Neubau der chirurgischen Abteilung

Ruanda gehört zu den kleinsten, aber gleichzeitig auch ärmsten Ländern Afrikas. Durch den Bürgerkrieg und den 1994 folgenden Völkermord, bei dem in drei Monaten rund eine Million Tutsi und Huti getötet wurden, brachen Wirtschaft und Infrastruktur des Landes fast vollständig zusammen. Bis heute hat sich Ruanda noch nicht von dieser Auseinandersetzung erholt.

Noch immer lebt der Großteil der Bevölkerung in tiefster Armut. Mehr als die Hälfte der Ruander lebt von weniger als einem US-Dollar pro Tag. Besonders prekär ist die Lage der Kinder: Tausende Kinder in Ruanda sind Waisen. Viele leben in extremer Armut. Fehlender Zugang zu Bildung und medizinischer Versorgung, Kinderarbeit und die Ausbreitung von HIV und Aids stellen nur einige der Kinderrechtsverletzungen in Ruanda dar.

Der neue OP-Trakt des Murunda-Hospitals (Foto: Privat)
Der neue OP-Trakt des Murunda-Hospitals (Foto: Privat)

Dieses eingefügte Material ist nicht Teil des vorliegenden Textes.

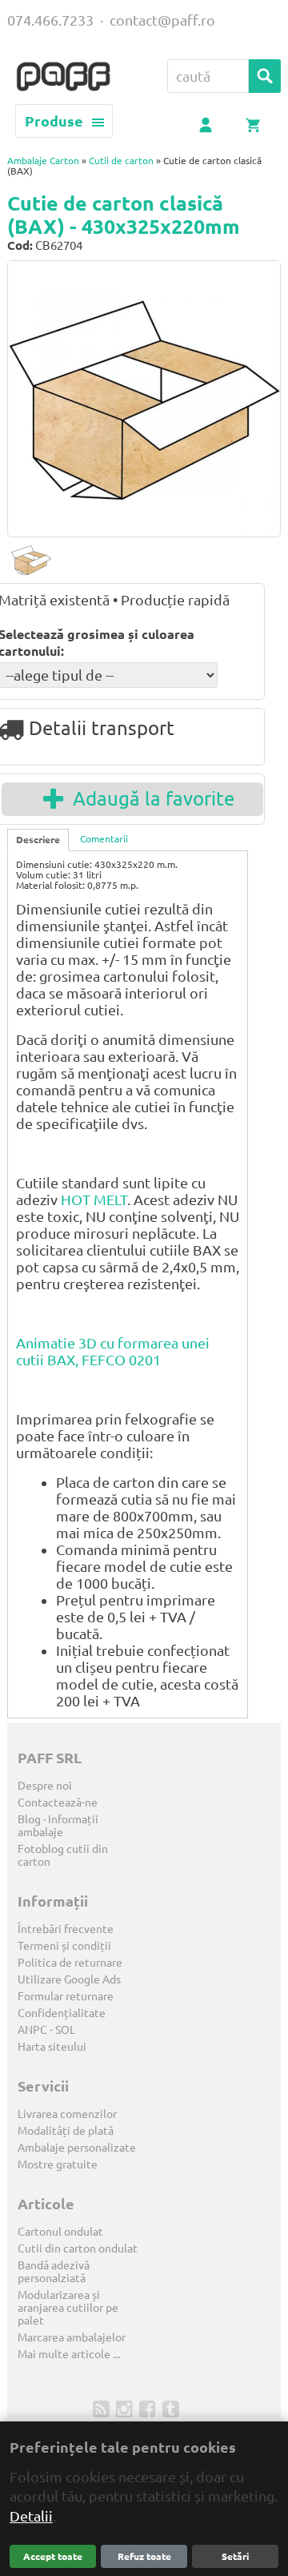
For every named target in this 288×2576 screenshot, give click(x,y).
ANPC (32, 2029)
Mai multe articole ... (69, 2354)
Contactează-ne (58, 1802)
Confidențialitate (62, 2013)
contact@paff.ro (162, 20)
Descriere (38, 839)
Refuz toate (144, 2556)
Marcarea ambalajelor (72, 2337)
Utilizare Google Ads (69, 1979)
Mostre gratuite (58, 2164)
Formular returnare (66, 1996)
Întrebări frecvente (66, 1929)
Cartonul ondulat (60, 2231)
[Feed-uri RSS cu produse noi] (103, 2408)
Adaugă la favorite (148, 799)
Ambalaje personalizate (77, 2147)
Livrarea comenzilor (67, 2114)
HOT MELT (94, 1200)
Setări (235, 2556)
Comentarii (104, 839)
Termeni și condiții (64, 1945)
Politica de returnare (70, 1962)
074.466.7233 (50, 20)
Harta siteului (52, 2046)
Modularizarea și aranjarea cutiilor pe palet (68, 2308)
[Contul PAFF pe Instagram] (126, 2408)
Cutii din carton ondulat (78, 2248)
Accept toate (52, 2556)
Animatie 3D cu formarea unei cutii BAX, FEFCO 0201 (113, 1351)
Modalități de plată (66, 2130)
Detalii (31, 2516)
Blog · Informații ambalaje (58, 1826)
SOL (65, 2029)
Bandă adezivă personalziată (54, 2272)
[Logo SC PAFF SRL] (63, 77)
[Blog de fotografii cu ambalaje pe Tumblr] (172, 2408)
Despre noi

Auch die medizinische Versorgung der Bevölkerung ist unzureichend. Die Kinder- und Müttersterblichkeitsrate ist sehr hoch. Vor allem auf dem Land fehlt es an Gesundheitszentren, qualifiziertem medizinischen Personal sowie an Medikamenten. Viele Menschen erkranken an Malaria, Tuberkulose oder schwerem Durchfall oder leiden noch an den Folgen von Krieg und Völkermord.

Um die mediznische Versorgung der Menschen zu verbessern, engagiert sich Interplast Germany e.V. in dem Land. Das neueste Projekt: der Neubau einer chirurgischen Abteilung im Murunda-Hospital im Rutsiro Distrikt.

Das Krankenhaus in Murunda wurde 1985 von der Diözese Nyundo gebaut und ist das einzige im Rutsiro Distrikt. Es ist für die dort lebenden 319 685 Menschen zuständig. Aufgrund der Bevölkerungs- und Altersstruktur besteht die Zielgruppe zu 75 Prozent aus Kindern und Jugendlichen.

Mittels der neuen chirurgischen Abteilung können pro Jahr rund 3000 Menschen (davon 2000 Kinder) operativ stationär und rund 8000 Menschen (davon 6000 Kinder) ambulant untersucht und behandelt werden. zuvor konnten jährlich nur rund 400 Personen allgemeinchirurgisch versorgt werden.

Es gibt bereits zwei gut ausgestattete Kliniken in Kigali und Butare. Und theoretisch besteht die Möglichkeit, Patienten im Falle von im Murunda-Hospital nicht behandelbaren Brüchen, Knochenmarksentzündungen, etc., dorthin zu überweisen. Fakt ist aber, dass die Bevölkerung, die zumeist von kleinsten landwirtschaftlichen Erträgen lebt, die Kosten für die Behandlung, für Medikamente und den Transport in die Städte nicht bezahlen kann. Alles, was im Murunda-Hospital nicht behandelt werden kann, bleibt daher unbehandelt.

Das Baugelände für die Klinik befindet sich in kirchlicher Trägerschaft und wird als Eigenleistung bereit gestellt. Mit den vorbereitenden Arbeiten (Abrissarbeiten alter Gebäude rund um die Klinik) und Maurer-Arbeiten im Erdgeschoss wurde bereits aus Eigenmitteln begonnen.

Damit die geplanten Maßnahmen schnellstmöglich abgeschlossen werden können, erklärte sich „Ein Herz für Kinder“ bereit, sich an den Baukosten zu beteiligen. Inzwischen ist der Trakt fertig gestellt, so wird nun insbesondere den kleinen Patienten  eine bessere medizinische Versorgung ermöglicht.